Ricordiamoci che in Paradiso saremo giudicati personalmente: non i popoli, non le famiglie, non le nazioni, ma personalmente, come personalmente ci inginocchiamo davanti al confessionale a chiedere perdono. Non si inginocchia una nazione o un popolo, ma il singolo.

Però il peccato personale diventa anche peccato sociale, quando diventa una colpa collettiva, colpa che riguarda tutti. È una colpa collettiva nel senso che il peccato di ognuno, verità terribile di cui tenere conto, si ripercuote anche sugli altri, su tutti, su tutto il creato e lo fa misteriosamente, così come l’altra faccia di questa situazione è la Comunione dei Santi, quello cioè che di buono facciamo sale al Cielo e il Signore lo distribuisce secondo il suo criterio, secondo la sua sapienza e quindi non va mai perduto anche se non lo vediamo.

A questa legge di ascesa corrisponde una discesa, che si ripercuote su tutto quello che facciamo e su tutto quello che ci circonda. Ci sono peccati sociali che riguardano i rapporti tra le comunità umane come la lotta di classe, il razzismo, che sono delle vere ideologie del peccato come ci ricorda Reconciliatio et paenitentia. Esiste una forte attrazione del male che influenza l’atteggiamento umano e quando tutta la società ne è intrisa, quando tutti peccano in una determinata direzione e viene a mancare la soddisfazione del peccato, si crea una cupola che diviene sempre più spessa e impenetrabile.

Quando tutta la società ne è intrisa questa attrazione del male preme e si accresce sempre di più in una dinamica perversa con effetti devastanti sulle coscienze disorientate che non riescono più a discernere e alla fine diventa legge positiva.

Donoso Cortés, pensatore cattolico della prima metà dell’Ottocento, grande studioso del liberalismo, che allora era, come anche adesso, il grande nemico per antonomasia del Cristianesimo, definiva il liberalismo “il momento in cui il popolo disorientato e confuso ascolta il consiglio del mestatore che gli dice di scegliere Barabba e non Gesù”. Questo è l’implicito e in fondo anche l’esplicito del liberalismo, nel senso che teologicamente parlando è il propagatore, l’assertore di una società dove le cose del mondo, la politica, l’economia sono divise, separate spesso radicalmente, nella versione socialista, da Dio. Queste strutture quindi possono essere anche economiche, politiche, ideologiche e sociali.

Sono quelle strutture che impediscono al singolo di sottrarsi e discernere. Questa è la nostra società dove francamente è estremamente difficile fare il cristiano, nel senso che alla difficoltà di vivere  secondo la legge di Dio perché siamo tutti figli del peccato originale e dunque fragili in questo contesto, c’è anche la difficoltà di comportarsi da cristiano anche dopo essere usciti di chiesa, fino ad arrivare ad accorgersi dell’impossibilità di essere cristiani nella società e doversi quindi limitare ad esserlo in chiesa.

**ESTRATTI DEI DATI**:

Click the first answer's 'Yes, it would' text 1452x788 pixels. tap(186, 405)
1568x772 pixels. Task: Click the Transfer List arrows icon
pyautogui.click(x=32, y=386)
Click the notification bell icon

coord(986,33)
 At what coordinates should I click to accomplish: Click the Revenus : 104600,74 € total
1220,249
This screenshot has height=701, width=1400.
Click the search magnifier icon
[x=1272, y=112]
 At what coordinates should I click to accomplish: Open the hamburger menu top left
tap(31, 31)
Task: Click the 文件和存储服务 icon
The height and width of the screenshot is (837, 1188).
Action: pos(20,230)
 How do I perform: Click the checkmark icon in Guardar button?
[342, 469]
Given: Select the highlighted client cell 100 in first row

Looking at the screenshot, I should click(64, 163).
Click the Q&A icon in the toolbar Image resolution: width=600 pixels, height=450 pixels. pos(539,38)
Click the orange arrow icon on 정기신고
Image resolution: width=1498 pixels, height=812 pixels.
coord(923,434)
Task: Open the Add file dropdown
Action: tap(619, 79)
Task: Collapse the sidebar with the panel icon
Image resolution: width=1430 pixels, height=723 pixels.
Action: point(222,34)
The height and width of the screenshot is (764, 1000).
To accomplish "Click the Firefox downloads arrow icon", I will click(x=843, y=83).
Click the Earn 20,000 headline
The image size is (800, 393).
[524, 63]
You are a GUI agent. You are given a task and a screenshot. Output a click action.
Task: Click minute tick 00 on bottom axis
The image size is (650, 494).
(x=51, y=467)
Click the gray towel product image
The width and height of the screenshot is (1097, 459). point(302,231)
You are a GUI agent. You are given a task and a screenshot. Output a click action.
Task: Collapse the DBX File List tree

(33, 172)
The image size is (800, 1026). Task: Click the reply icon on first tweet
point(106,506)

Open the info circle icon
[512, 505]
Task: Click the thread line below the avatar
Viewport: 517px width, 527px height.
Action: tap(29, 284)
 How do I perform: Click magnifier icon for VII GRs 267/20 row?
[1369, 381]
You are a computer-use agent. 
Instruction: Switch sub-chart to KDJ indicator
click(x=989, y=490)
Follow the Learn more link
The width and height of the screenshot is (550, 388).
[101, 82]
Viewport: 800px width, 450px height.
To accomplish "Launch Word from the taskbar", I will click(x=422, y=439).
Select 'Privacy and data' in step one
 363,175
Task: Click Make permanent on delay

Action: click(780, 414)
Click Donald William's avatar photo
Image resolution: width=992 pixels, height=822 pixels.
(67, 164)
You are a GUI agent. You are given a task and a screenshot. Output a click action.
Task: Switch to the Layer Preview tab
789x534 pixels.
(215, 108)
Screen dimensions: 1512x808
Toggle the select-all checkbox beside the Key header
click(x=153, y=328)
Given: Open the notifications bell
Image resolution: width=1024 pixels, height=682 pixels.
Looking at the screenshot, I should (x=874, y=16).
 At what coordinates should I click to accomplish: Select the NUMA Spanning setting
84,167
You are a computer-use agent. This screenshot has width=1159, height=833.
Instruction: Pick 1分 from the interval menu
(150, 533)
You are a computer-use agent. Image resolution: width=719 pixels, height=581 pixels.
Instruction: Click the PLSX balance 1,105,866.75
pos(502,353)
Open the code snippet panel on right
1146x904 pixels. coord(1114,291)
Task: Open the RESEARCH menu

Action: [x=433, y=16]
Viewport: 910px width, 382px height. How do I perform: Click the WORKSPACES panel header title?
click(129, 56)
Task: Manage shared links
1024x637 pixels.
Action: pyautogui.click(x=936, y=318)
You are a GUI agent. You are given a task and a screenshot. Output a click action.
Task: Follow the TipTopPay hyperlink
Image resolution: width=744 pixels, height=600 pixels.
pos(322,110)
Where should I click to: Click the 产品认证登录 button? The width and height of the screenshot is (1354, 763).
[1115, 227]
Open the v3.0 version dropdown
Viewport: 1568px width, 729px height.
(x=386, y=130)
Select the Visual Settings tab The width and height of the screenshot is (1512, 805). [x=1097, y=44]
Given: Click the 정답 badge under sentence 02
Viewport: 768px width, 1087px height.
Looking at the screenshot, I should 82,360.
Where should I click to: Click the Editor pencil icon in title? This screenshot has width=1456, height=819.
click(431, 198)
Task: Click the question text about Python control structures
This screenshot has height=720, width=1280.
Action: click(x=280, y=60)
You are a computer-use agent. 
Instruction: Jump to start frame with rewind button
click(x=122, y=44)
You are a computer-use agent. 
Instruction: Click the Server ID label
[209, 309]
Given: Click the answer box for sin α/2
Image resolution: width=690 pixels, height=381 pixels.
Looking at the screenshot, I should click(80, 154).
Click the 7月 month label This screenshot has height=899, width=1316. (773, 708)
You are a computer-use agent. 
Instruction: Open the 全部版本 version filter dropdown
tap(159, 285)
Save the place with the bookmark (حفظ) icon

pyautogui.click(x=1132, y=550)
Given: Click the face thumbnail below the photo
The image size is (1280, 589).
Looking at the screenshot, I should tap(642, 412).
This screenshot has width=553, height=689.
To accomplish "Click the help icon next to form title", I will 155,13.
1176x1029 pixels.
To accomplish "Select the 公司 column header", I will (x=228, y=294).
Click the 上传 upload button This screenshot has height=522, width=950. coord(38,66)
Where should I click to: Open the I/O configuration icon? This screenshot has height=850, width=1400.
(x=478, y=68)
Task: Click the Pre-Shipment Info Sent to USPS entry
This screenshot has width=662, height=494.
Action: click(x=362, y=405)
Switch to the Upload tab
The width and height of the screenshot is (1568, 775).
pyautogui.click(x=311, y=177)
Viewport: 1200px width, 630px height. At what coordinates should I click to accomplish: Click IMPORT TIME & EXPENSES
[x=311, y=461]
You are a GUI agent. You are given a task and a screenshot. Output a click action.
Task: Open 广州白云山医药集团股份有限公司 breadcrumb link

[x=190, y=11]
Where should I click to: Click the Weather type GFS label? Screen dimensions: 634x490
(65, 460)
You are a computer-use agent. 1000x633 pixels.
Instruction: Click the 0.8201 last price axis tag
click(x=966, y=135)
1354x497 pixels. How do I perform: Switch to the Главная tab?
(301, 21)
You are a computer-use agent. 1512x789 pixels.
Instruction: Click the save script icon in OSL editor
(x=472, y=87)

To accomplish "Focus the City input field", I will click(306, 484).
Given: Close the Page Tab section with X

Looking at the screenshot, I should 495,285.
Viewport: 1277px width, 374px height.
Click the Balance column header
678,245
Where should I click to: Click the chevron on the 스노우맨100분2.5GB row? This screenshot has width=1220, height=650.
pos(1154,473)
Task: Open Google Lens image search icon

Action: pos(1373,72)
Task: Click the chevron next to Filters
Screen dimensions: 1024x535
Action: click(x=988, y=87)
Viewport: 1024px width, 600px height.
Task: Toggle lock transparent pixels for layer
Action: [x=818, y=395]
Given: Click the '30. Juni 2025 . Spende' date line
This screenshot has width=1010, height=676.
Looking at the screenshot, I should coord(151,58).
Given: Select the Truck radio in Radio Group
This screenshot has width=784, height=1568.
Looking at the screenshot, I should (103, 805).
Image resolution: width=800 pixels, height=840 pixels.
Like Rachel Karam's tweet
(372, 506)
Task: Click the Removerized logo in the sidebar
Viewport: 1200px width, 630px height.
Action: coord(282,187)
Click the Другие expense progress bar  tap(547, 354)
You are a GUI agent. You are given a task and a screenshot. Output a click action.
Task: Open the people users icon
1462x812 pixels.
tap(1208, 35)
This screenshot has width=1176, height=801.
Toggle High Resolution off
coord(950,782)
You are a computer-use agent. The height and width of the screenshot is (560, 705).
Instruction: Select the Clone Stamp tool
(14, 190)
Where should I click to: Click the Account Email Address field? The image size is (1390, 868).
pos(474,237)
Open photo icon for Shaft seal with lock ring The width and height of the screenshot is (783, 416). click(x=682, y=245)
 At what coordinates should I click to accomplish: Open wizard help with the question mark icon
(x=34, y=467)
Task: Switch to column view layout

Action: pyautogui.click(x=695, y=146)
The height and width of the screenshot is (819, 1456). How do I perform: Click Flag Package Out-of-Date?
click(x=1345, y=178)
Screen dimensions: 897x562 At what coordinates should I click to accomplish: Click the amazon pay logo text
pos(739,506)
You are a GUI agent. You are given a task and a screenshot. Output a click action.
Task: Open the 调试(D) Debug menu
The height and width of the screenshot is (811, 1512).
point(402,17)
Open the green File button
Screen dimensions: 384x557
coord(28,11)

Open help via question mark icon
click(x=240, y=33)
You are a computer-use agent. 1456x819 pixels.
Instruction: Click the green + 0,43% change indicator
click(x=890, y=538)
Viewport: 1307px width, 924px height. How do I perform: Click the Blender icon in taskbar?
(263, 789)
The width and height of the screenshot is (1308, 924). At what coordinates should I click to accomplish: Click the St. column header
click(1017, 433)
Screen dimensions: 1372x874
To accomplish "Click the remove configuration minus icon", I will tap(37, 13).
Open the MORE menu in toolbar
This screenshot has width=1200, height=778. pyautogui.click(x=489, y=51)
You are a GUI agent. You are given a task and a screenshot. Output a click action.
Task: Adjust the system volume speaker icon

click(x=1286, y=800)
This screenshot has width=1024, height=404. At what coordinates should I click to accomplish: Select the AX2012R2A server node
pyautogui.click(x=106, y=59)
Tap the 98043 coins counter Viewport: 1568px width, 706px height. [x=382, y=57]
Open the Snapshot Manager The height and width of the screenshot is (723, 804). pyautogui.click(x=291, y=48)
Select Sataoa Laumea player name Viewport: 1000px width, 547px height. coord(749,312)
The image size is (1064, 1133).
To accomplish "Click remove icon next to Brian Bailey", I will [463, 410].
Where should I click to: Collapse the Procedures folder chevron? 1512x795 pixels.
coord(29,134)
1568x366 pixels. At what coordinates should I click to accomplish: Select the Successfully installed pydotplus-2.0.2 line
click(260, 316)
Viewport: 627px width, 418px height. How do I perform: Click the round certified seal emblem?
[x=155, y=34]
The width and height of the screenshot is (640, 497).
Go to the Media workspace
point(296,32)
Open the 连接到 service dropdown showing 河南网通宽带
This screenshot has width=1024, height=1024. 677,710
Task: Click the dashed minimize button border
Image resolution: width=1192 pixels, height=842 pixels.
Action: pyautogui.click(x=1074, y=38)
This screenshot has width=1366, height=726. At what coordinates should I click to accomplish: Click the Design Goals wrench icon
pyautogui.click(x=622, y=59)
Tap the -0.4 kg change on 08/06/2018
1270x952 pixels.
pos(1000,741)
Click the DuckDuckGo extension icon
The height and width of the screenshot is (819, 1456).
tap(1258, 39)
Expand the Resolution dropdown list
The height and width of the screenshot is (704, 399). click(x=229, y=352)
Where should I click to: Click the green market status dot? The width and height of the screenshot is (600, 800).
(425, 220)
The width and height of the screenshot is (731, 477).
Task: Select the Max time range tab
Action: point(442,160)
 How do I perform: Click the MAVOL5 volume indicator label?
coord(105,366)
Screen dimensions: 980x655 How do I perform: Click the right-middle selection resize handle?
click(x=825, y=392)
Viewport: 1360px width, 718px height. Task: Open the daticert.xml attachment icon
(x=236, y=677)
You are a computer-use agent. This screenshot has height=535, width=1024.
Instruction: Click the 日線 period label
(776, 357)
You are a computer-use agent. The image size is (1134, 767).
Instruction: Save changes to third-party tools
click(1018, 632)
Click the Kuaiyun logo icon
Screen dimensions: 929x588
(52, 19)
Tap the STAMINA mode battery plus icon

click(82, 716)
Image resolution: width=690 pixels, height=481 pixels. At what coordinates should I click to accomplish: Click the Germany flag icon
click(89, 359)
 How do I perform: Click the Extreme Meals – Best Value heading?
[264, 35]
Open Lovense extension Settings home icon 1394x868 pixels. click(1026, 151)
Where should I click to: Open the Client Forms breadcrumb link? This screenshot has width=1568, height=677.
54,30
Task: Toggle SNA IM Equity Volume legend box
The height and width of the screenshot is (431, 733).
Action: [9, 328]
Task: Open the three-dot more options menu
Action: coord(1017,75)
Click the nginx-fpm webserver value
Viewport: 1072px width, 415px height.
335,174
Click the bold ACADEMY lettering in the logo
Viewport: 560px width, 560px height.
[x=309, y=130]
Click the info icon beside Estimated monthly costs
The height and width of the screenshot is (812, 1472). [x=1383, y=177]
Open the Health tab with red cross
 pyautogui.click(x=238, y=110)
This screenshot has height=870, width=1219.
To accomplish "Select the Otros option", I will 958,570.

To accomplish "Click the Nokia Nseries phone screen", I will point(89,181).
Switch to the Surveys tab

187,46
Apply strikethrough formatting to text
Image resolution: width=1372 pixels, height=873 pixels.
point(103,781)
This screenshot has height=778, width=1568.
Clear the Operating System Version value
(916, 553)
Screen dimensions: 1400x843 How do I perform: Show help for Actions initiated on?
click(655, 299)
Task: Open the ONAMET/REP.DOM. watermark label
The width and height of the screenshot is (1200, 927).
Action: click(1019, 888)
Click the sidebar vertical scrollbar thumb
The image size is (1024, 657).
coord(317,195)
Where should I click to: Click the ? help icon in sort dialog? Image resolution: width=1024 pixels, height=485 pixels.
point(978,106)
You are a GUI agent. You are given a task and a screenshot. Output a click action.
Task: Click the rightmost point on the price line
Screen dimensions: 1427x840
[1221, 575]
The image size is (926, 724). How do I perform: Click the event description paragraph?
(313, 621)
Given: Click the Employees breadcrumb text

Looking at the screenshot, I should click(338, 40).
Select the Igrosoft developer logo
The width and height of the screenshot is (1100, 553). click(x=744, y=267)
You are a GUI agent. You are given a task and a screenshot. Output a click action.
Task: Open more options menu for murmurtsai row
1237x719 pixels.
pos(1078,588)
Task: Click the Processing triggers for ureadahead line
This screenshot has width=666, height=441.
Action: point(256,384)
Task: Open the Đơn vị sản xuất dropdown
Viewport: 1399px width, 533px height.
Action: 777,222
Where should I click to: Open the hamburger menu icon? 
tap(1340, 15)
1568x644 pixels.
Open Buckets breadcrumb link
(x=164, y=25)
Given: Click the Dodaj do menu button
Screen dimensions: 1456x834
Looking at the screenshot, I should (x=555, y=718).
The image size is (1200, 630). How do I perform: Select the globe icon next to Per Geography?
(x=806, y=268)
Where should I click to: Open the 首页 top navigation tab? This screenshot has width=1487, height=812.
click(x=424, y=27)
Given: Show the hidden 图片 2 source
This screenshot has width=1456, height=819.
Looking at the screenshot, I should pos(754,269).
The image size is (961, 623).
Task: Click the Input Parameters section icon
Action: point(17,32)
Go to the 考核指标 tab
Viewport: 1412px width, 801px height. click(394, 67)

**PROBLEMI DA RISOLVERE**:
A. Nel brano, ricopia la parte che inizia con le parole che contengono "Ricordiamoci che in" e termina con "non lo vediamo.", mettendo "tabernacolo" al posto di "confessionale".
B. Nel brano, chi era Donoso Cortés?
Per rispondere usa soltanto il brano, senza guardare le righe.

**RISULTATI DEGLI ESERCIZI**:
A.
Ricordiamoci che in Paradiso saremo giudicati personalmente: non i popoli, non le famiglie, non le nazioni, ma personalmente, come personalmente ci inginocchiamo davanti al tabernacolo a chiedere perdono. Non si inginocchia una nazione o un popolo, ma il singolo.

Però il peccato personale diventa anche peccato sociale, quando diventa una colpa collettiva, colpa che riguarda tutti. È una colpa collettiva nel senso che il peccato di ognuno, verità terribile di cui tenere conto, si ripercuote anche sugli altri, su tutti, su tutto il creato e lo fa misteriosamente, così come l’altra faccia di questa situazione è la Comunione dei Santi, quello cioè che di buono facciamo sale al Cielo e il Signore lo distribuisce secondo il suo criterio, secondo la sua sapienza e quindi non va mai perduto anche se non lo vediamo.

B. Un pensatore cattolico della prima metà dell'Ottocento, grande studioso del liberalismo.